Harriet Sergeant’s investigation of the NHS, the final part of which we publish today, is as frightening as it is infuriating. It describes a healthcare system in which the most fundamental rules of hygiene and patient care are ignored, the costs of basic supplies run out of control for sheer lack of common sense, and incompetent staff cannot be disciplined.
Miss Sergeant’s central theme is that mis-management has become endemic in the hospital service, and that this is directly related to centralised government control.
No one with any degree of responsibility for NHS policy, reading Miss Sergeant’s research, could fail to realise that the problems of the hospitals will not be solved simply by additional funding or even by superficial bureaucratic “reforms” which aim to make them more accountable.
Miss Sergeant cites lists of “information gathering” exercises and endless monitoring projects whose function is supposedly to make the running of the system more effective for patients but, in fact, reduce the time and financial resources which can be devoted to caring for patients.
In order to cope with the Government’s stream of “initiatives” – almost none of which survives long enough to reach completion – the NHS must recruit armies of information analysts, service planners and project managers, when what patients most urgently require is more nurses on the wards.
One particularly fatuous scheme involved funding PALS (Patient Advocacy and Liaison Service) officers, whose chief function was to compensate for the lack of nurses available to address patients’ needs – when hiring more nurses to talk to patients would obviate the need for PALS.
But it is also clear that employing greater numbers of medical, nursing or ancillary staff is not the only, or even the central, issue in solving the hospital crisis. However many nurses are employed, the care of patients will scarcely improve if those nurses are not sufficiently disciplined to wash their hands.
However many ancillary and cleaning staff are employed, the terrifying spread of hospital infection will not be arrested unless cleaners are made to wash blood stains from floors and to disinfect toilets.
What kind of healthcare culture is it in which the principles of hygiene, discovered a century and a half ago, are neglected? What kind of management is it that permits sloppy staff to put patients at risk, because it fears being accused of “harassing” its employees?
The NHS is often criticised for being a “producer-dominated” rather than a consumer-oriented service. What Miss Sergeant’s report suggests is that the sensibilities of hospital staff are now being given a higher priority than the comfort, or even the safety, of patients.

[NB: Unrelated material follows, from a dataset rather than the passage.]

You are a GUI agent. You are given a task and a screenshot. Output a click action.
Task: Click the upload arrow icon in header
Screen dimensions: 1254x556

The cult of non-hierarchical personnel management, in which any enforcement of standards is seen as unacceptably authoritarian, has been destructive in many professions, but in healthcare – where proper standards are a matter of life and death – it is grotesquely irresponsible.
The failure to get to grips with staff intransigence is matched by incompetence in financial management – the one area where a supposedly cost-conscious Whitehall might be thought to bring serious pressure.

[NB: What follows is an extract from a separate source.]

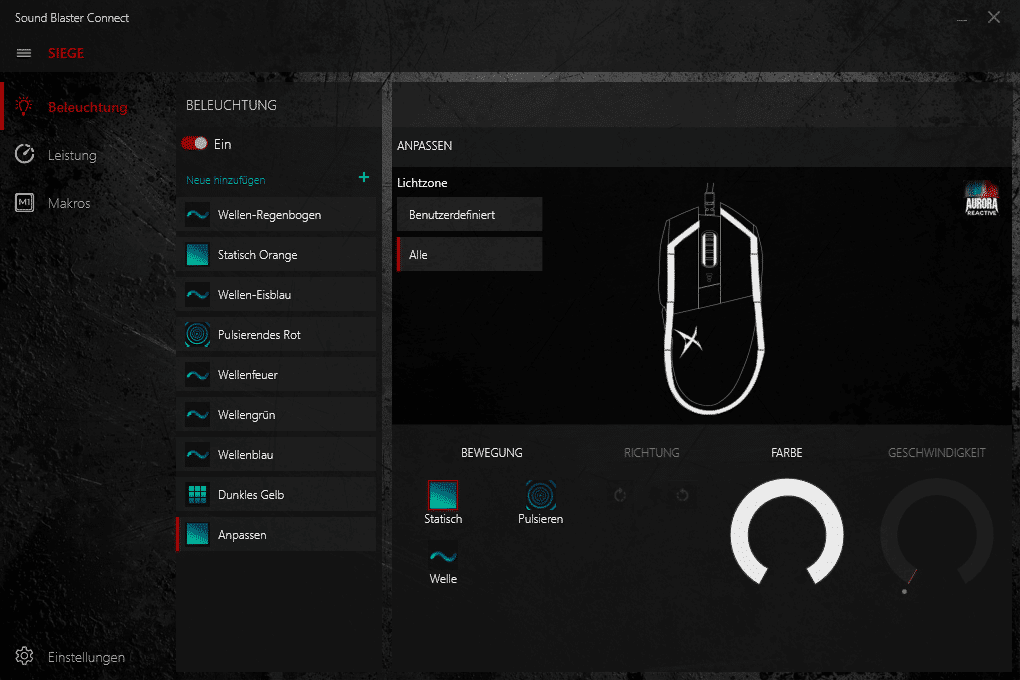
Task: Toggle the lighting Ein switch off
Action: 194,144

Time and again, Miss Sergeant’s “middle managers” appear to make ludicrous misjudgments and expensive oversights which would shock any decent accountant or small business owner. The old nationalised industry model prevails: spending taxpayers’ money is done with slapdash inattention to waste.
How has it come to this? How has a health service which began with the most idealistic motives, and which embodies in many of its staff the highest sense of vocation, managed to lose its way so? Why do we find ourselves with a hospital system that has more administrators than beds? And why do those administrators seem incapable of putting patient care at the top of priorities?
The NHS is a government monopoly which is effectively being run by a tier of managers whose chief responsibility is to meet the demands of politicians rather than of patients. Instead of being accountable to patients, it is accountable to the centre.
As there is no price mechanism, resources are allocated by bureaucrats shovelling money into the system at one end, rather than by patient demand at the other. The Conservatives have started to think along the right lines, but even they have more work to do. For until the patient has some purchase on the system, preferably through health insurance – as in France – British hospital care is unlikely even to be able to address, let alone solve, its problems.